Nordsachsen (TZ/ej). Die Wellen schlugen hoch, als der Zweckverband Nahverkehrsraum Leipzig vor einigen Wochen Kürzungen im Bahnverkehr ankündigte. Auch die Strecke zwischen Torgau und Leipzig sollte betroffen sein. Pendler befürchteten enorme Einschränkungen und Probleme auf dem täglichen Weg zu Arbeit. Mitglieder des Vereins Selbsthilfe Körperbehinderter schlugen sprichwörtlich Alarm. Nachdem sie endlich im Ringen um die Interimslösung zur barrierefreien Überquerung des ersten Bahnsteiges Erfolg hatten, sahen sie den Einsatz von Doppelstockzügen, die einzigen, die für Rollstuhlfahrer nutzbar sind, in Gefahr. Doch inzwischen ist klar – es wird alles halb so schlimm wie nach der damaligen Ankündigung befürchtet. Die Verbandsversammlung des ZVNL hat Mitte vergangener Woche konkrete Entscheidungen zu den besagten Kürzungen getroffen. Und Torgau kommt dabei gut weg.
„Die Züge nach Cottbus (RE 10) beziehungsweise nach Hoyerswerda (RE 11) sind nicht von den Kürzungen betroffen“, formulierte ZVNL-Geschäftsführer Andreas Glowienka noch einmal auf konkrete Nachfrage der Torgauer Zeitung. Reduziert wird jedoch die Mitteldeutsche Regionalbahn (MRB) 115, die bis dato ausschließlich zwischen dem Leipziger Hauptbahnhof, Eilenburg und Torgau verkehrte. Um einige Haltestellen dieser Verbindung künftig dennoch zu bedienen, werden für die bestehenden Linien RE 10 und RE 11 zusätzliche Halte in Jesewitz und Leipzig-Thekla eingerichtet. „Nach momentanen Planungen fährt die MRB 115 weiterhin um 1.24 Uhr und 22.22 Uhr ab Leipzig sowie um 4.03 Uhr und 6.09 Uhr ab Torgau“, so die Ausführungen des ZVNL-Geschäftsführers.

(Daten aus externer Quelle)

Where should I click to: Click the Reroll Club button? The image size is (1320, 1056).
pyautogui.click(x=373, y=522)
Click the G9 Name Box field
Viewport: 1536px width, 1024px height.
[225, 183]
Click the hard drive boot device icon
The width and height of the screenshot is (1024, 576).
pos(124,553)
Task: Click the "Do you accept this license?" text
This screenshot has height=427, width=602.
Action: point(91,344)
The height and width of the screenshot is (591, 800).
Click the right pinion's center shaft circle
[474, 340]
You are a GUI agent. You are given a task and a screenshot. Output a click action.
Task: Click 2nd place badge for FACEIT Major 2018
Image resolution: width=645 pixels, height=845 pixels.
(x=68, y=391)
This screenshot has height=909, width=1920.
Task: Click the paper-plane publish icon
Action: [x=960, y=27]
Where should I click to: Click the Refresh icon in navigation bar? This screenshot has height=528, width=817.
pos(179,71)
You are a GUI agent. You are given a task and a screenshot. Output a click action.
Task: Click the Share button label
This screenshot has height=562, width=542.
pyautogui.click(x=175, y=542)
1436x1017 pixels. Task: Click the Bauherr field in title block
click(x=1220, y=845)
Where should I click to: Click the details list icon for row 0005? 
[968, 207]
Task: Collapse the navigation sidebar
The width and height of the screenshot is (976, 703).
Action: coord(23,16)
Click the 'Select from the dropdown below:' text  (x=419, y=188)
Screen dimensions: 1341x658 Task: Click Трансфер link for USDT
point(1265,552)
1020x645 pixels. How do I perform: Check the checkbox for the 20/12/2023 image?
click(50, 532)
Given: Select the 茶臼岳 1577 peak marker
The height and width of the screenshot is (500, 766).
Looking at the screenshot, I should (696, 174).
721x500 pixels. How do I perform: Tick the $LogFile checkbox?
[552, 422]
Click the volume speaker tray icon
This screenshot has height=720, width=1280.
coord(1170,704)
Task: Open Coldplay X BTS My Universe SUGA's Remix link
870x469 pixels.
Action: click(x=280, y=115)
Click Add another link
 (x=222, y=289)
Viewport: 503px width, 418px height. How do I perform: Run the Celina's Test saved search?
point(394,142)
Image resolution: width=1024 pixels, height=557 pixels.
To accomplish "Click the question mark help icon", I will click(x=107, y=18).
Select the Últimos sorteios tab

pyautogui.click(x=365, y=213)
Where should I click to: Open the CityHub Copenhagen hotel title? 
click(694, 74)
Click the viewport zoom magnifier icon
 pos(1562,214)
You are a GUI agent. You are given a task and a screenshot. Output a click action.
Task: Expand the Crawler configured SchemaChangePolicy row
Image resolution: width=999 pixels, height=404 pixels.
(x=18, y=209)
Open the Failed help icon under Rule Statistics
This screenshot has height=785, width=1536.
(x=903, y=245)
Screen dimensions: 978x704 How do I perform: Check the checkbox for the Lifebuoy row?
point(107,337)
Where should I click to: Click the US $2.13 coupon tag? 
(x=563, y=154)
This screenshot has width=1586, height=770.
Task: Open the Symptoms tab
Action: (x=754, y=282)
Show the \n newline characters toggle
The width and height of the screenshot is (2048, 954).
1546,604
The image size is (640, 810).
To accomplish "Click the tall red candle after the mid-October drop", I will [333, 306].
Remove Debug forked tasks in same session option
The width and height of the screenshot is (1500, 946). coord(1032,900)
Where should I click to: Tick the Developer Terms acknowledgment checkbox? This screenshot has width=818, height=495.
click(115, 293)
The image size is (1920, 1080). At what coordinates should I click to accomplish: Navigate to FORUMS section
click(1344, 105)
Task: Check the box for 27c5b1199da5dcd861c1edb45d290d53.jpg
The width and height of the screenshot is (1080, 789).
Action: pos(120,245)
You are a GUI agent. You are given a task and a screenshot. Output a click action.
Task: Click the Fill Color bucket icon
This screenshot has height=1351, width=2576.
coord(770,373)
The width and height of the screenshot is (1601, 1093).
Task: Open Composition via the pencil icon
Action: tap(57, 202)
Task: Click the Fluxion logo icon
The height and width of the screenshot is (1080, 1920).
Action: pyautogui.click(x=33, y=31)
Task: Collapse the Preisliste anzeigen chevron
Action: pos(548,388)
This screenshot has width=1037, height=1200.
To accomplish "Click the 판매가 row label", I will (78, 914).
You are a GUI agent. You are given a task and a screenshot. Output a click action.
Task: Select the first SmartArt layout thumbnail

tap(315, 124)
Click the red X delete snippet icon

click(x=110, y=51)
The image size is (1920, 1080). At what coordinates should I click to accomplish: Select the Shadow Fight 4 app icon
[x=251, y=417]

Grundsatz bei allen Kürzungsentscheidungen war, dass kein Bürger von der Mobilität ausgeschlossen werden sollte. „Daher haben wir uns auf Korridore mit mehreren Produkten konzentriert, bekannte langfristige Baumaßnahmen und damit verbundene Sperrungen in die Überlegungen einbezogen und versucht, die Kürzungen weitestgehend auf das Gebiet des ZVNL zu beschränken“, erklärt Andreas Glowienka. ZVNL-Verbandschef Dr. Gerhard Gey betonte im Rahmen der Verbandsversammlung noch einmal, dass er jede einzelne Leistungsreduzierung bedauere. „Aber wir haben seit Bekanntwerden der Kürzungsüberlegungen des SMWA im Herbst 2010 alles auf den Prüfstand gestellt und zusammen mit unseren Vertragspartnern, den Eisenbahnverkehrsunternehmen DB Regio AG und Velio (MRB) nach Möglichkeiten gesucht, zumindest so zu kürzen, dass niemand gänzlich vom ÖPNV abgeschnitten wird“, so Gey in der offiziellen Presseerklärung vom vergangenen Donnerstag.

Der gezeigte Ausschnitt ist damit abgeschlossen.